There is a very important fact re the Gandhi-Murder Case that is largely ignored. There were two separate crimes committed in January of 1948.
·        The first was the attempted (or rather plan to) assassination of Gandhi on January 20, 1948
Also, an important point to consider here is, the assassination did not take place as the assassin changed his mind and decided not to kill the Mahatma. That should also change the legal complexion of the charge.
·        The second, the assassination of Gandhi on January 30, 1948.
Why were there not two separate trials?
The threadbare, hearsay (non)evidence that the Government had tortured out of Badge could, at a stretch, connect Savarkar to the first crime, the plan—one never actually carried out—to assassinate Gandhi.
·        Put in this proper perspective, it is immediately apparent that the legal consequence of this crime could not possibly be of the same magnitude as the legal consequence of conspiracy to murder.
There would be no possibility of Savarkar being sentenced to death, if the crimes were separated.
·        Also, the separation of the two crimes would immediately have led to a focus on why the Government of India could not prevent the murder of the Mahatma.

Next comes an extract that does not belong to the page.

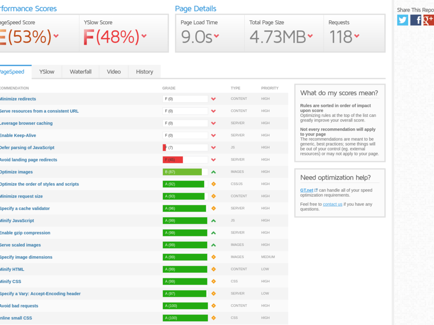
Task: Click green up arrow beside Optimize images
Action: point(213,172)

Only by rolling these two separate crimes into one Nehru—and again, as the Prime Minister he is certainly to be held responsible—could achieve so many goals:
1)      Utter ruin of Savarkar
2)      Cover-up of the Government culpability in not preventing the Mahatma’s murder
3)      Wiping out the Hindu-Sanghatanists
4)      By unleashing the Reign of Terror, the control of the press, and the bans, opposition was licked into shape and the common man was duped; Nehru reigned supreme as the “lovable” and beloved Prime Minister.
It was a Machiavellian move; it was a diablolical masterstroke.